In the evaluation of the classifier for generating the expression of a particular move from the pattern of stones on a Go board, for each of the 13 expressions listed in Table 1, we train a binary classifier with all of the samples of the expression (as listed in Table 2) as positive samples. An equal number of negative samples are randomly selected from the pool of negative samples that is constructed by removing all the positive samples from the 422 samples listed in Table 2. The classifier for each binary classification is implemented using the decision tree’sFootnote 2 module of the scikit-learn toolkit [3]. The parameters of the lower bound of the number of training samples within each node of the decision tree (in the range from 1 to 7) as well as the upper bound of the depth of the decision tree (in the range from 2 to 8) are tuned through a preliminary round of a 10-fold cross-validation with a random split into the training and test sets. This is also implemented through a module of the scikit-learn toolkit. The final evaluation results are obtained through another round of 10-fold cross-validation with the two parameters optimally tuned as above.

4.2 Evaluation Results

Table 3 shows the optimal combination of features as well as the optimal performance achieved by the combination of these particular features for each expression. Overall, for most expressions, including both those of the shape of a move as well as the strategic moves, optimal combinations of features tend to include \(FL_4\)/\(FL_5\) (the distance to the closest current player’s/opponent’s stone). \(FL_6\) (the distance from the closest current player’s stone to the board edge), and \(FH_1\)/\(FH_2\) (the distance to the stone from the previous/before the previous move). These features typically represent the characteristics of the patterns of stones on a Go board. Other features such as \(FL_1\) (the coordinates of a move), \(FL_2\) (the number of stones on the board), and \(FL_3\) (the distance to the closest board edge) typically contribute little to achieving the optimal performance. This is mainly because such features represent the physical layout of the stones on the board that are not critically sensitive to detecting the expression of a move.

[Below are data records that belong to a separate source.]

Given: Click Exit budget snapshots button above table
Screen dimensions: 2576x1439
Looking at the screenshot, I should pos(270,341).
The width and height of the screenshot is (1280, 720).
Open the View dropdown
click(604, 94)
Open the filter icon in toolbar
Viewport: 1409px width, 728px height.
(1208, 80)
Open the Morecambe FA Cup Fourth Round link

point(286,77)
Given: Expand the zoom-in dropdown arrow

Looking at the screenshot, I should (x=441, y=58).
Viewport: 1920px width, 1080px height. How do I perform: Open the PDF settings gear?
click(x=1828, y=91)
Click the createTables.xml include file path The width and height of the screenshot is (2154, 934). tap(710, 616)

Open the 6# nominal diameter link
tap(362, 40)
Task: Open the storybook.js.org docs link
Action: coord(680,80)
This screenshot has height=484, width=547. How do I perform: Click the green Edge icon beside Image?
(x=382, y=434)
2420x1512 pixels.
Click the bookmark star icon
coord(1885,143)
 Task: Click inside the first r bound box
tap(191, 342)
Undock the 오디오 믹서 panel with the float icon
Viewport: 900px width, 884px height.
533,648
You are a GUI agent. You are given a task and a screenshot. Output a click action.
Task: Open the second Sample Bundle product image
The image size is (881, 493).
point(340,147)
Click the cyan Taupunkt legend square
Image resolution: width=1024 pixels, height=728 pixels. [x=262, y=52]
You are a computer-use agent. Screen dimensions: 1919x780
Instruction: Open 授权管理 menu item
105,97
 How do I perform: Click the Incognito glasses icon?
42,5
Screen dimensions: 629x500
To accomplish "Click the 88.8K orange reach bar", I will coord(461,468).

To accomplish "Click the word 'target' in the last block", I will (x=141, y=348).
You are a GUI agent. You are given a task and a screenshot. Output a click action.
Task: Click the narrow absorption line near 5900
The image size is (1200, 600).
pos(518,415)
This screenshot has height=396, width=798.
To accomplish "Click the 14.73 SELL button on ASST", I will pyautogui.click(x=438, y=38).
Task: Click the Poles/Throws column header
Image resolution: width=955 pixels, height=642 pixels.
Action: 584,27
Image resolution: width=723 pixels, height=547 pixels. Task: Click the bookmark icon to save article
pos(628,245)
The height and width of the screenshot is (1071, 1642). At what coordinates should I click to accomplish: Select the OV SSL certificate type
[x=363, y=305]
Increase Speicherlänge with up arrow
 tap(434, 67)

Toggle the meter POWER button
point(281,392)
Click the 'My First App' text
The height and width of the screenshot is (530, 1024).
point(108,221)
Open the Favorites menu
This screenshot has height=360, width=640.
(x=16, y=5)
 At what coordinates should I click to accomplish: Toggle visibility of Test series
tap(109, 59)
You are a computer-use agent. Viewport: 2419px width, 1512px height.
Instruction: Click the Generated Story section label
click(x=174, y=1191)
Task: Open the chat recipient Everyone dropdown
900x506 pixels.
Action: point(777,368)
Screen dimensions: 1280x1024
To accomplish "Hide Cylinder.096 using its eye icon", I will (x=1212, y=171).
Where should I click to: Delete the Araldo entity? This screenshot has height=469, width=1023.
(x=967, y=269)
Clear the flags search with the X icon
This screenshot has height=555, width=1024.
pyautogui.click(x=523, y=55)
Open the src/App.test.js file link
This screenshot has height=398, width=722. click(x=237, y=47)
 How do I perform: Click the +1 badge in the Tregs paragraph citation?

Table 3. Evaluation results (%)

Notably, the higher-level features are more effective in the identification of the shapes of moves rather than those of strategic moves. This is because even in the binary classification task of a single expression for the shape of the move and the others, negative samples comprise not only other expressions for the shape of a move but also all the expressions for a particular strategic move. These results provide important clues for devising new types of features in future work.

5 Conclusion

This study aims to develop a software that assists human players in learning high-level Go strategies by focusing on generating a review for each individual move in a game of Go. In particular, this study proposes generating an expression for each move based on the pattern of stones on the board. Furthermore, to this task of generating the expression for each move in a game of Go, we applied a classifier learning technique. In terms of future work, we aim to scale up the dataset to allow more accurate evaluation of the results and evaluate other types of classifiers such as support vector machines.